[Excerpt to read Boundary: Start]

Episode 153 – Adaptive Church – A Conversation with Dustin Benac

In this episode we sit down with the Author of Adaptive Church: Dustin Benec and he shares about his book, the process, and empowers you with next steps on how your church can be more adaptive.

Full Show notes

  • The space to look for novelty, innovation, newness, what some people call fresh expressions, is not within the existing structures of institutions, but at the point of intersection between existing institutions. 
  • One of the things that is really interesting about the Pacific Northwest is first, that there is a marginal position for religious organizations.
    • They don’t set the table, they are just invited the table, often times they are not invited to the table at all because people don’t think that they can trust them. 
    • On the other hand, there is a history of religious entrepreneurship. To be a person of faith and to be a religious organization in the region is to be entrepreneurial. It’s the water they drink. 
    • It’s an ideal environment to study the conditions that support innovations, creativity, and collaboration on the edge of christendom and on the other edge of christendom. 
    • Sociologist and scholars of religion talk about it (the pacific northwest) as America’s religious future. But it raises an interesting question – what future is it?
  • You actually recognize that there is incredible resilience, there’s incredible creativity, and there’s dynamic and vital expressions of Christian community that have always been there but they’re often times conveniently overlooked by the more popular narratives of religion in   public life. 
  • We need to have a next generation of leaders and those who will follow us but we don’t have the institutional structures in place to cultivate, to care for, to educate the next generation of leaders. 
  • The communities of faith and the leaders who were already rooted locally tended to have greater resilience amid the precarity of the pandemic. So for those who had practice partnership and exercised the collaboration muscle and understood that their ministry and life of faith may be expressed in a congregation but is ultimately indexed locally, the disruptions caused by the pandemic or the pandemics were certainly challenging, but they were comparatively less challenging and less disruptive because they had already made the move to be more like an adaptive church and explore the new possibilities of organizing and collaboration and community in a changing world. 
  • In order to lean in the practice of partnership, the first thing that often times is required is learning and doing the personal work that is required to enter into partnership in a meaningful way. You have to first do the personal work of understanding yourself, understanding some of your story, understanding the story of your community, so that you can enter into partnership in a way that honors the partnership and doesn’t just try to extract something in a transactional way. 
  • Our communities, our congregations, our institutions are more often built on a competition and scarcity model than a collaboration and community model, even if community is in their mission. So we actually have to unlearn certain things before we can begin to partner in meaningful ways. 
  • We all live in neighborhoods and we all have shared values that cross traditions and cross faith convictions, and we can partner around the needs of our neighborhood. 
  • In order for there to be a meaningful future for the church, it requires institutions in order to transmit these values and practices from one generation to another. 
  • But ultimately if there is a future for the church which I think and hope there will be, it will be a future that takes place because of the work of God in our midst. And that’s what I saw in the northwest, is that people understand this as the work of God.
  • Insofar as my ongoing work and ongoing ministry and ongoing service and scholarship can somehow participate in the work that God is already doing, that’s what gives me hope, and that’s what I think will be a meaningful future of the church, even if it’s a future that doesn’t look like the church that I inherited.

[Excerpt to read Boundary: End]

Aim of the task —
Reproduce word for word the stretch of the Adaptive Church episode notes from "Full Show notes" through "between existing institutions.".

[Dataset excerpt Boundary: Start]

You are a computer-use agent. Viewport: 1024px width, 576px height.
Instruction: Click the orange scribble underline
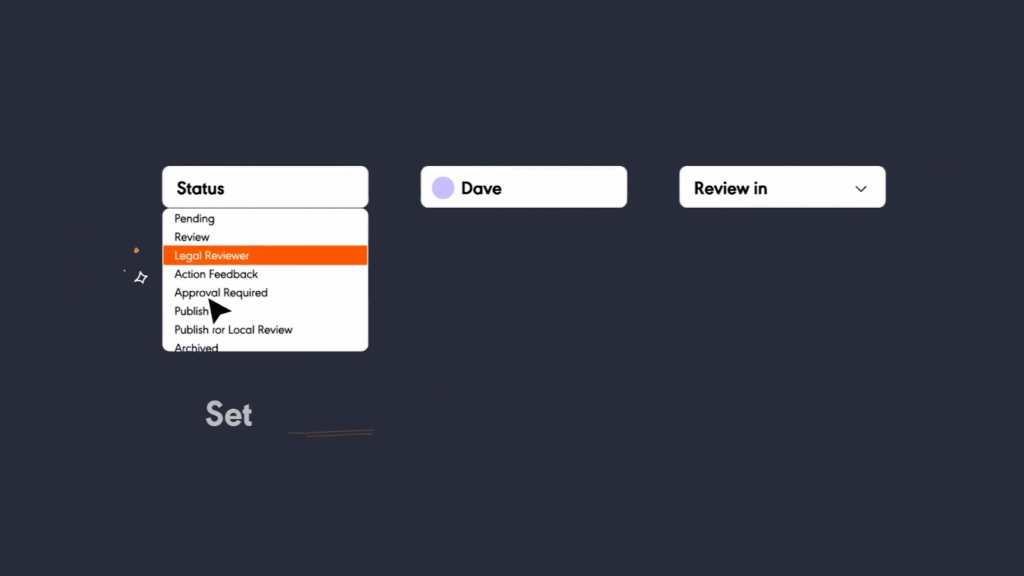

[Dataset excerpt Boundary: End]

Output below —
Full Show notes

  • The space to look for novelty, innovation, newness, what some people call fresh expressions, is not within the existing structures of institutions, but at the point of intersection between existing institutions.